A Humboldt Penguin brought along with seven others to Veermata Jijabai Bhosale Udyan and Zoo (commonly known as Byculla zoo) in Mumbai from Seoul less than three months ago, died on Sunday after a week-long illness. The incident occurred despite animal rights activists repeatedly issuing warnings and even sending protest letters to Brihanmumbai Municipal Corporation (BMC).
Though zoo officials have not yet declared the cause of death, as they are awaiting the post-mortem report, activists have advised the zoo to make arrangements to return the remaining penguins– three male and four females to Coex Aquarium at Seoul, South Korea, from where they were brought on July 26 in order to save them.
The purchasing of the penguins was part of a multi-crore project which included funds for setting up a special temperature-controlled enclosure to make their environment more hospitable and separate funds for the maintenance of the birds for the next five years.
A release issued by the BMC on Sunday said a female Humboldt Penguin, weighing about three kg was examined by a vet, (who had experience handling Humboldt Penguins during a stint in New Zealand), after it appeared dull and unwell.
Diagnostic tests were carried out and appropriate treatment started. But the bird did not respond well to the treatment and subsequent tests showed elevated liver values. An exotic bird specialist was consulted and the treatment was also modified but the bird died on Sunday morning.

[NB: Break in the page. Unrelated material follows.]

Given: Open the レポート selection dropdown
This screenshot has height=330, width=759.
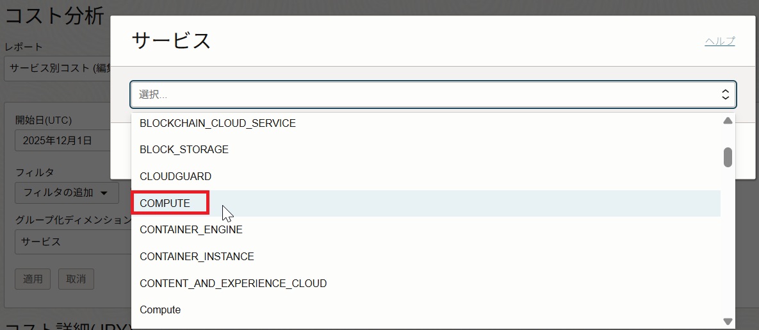Looking at the screenshot, I should [x=58, y=68].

The post-mortem was carried out at Mumbai Veterinary College in Parel. "The other seven Humboldt Penguins are healthy and under constant observation," the release said.
The BMC said the birds were kept in a quarantine facility at the zoo and temperature had been maintained between 16 and 18 degree Celsius as per international standards.
Activists, however, said the zoo did not have the proper infrastructure to handle these birds and had no reason to bring them to Mumbai in the first place. "We had objected to getting penguins here as the Mumbai climate was not suitable for these birds," Sunish Subramanian, secretary, Plant and Animals Welfare Society, was quoted saying to The Hindu.
The activist also alleged that despite birds being quarantined, certain people were allowed to enter, and that the caretaking staff were not technically equipped to handle them. The remaining birds should be returned so that they don't meet a similar fate, he added.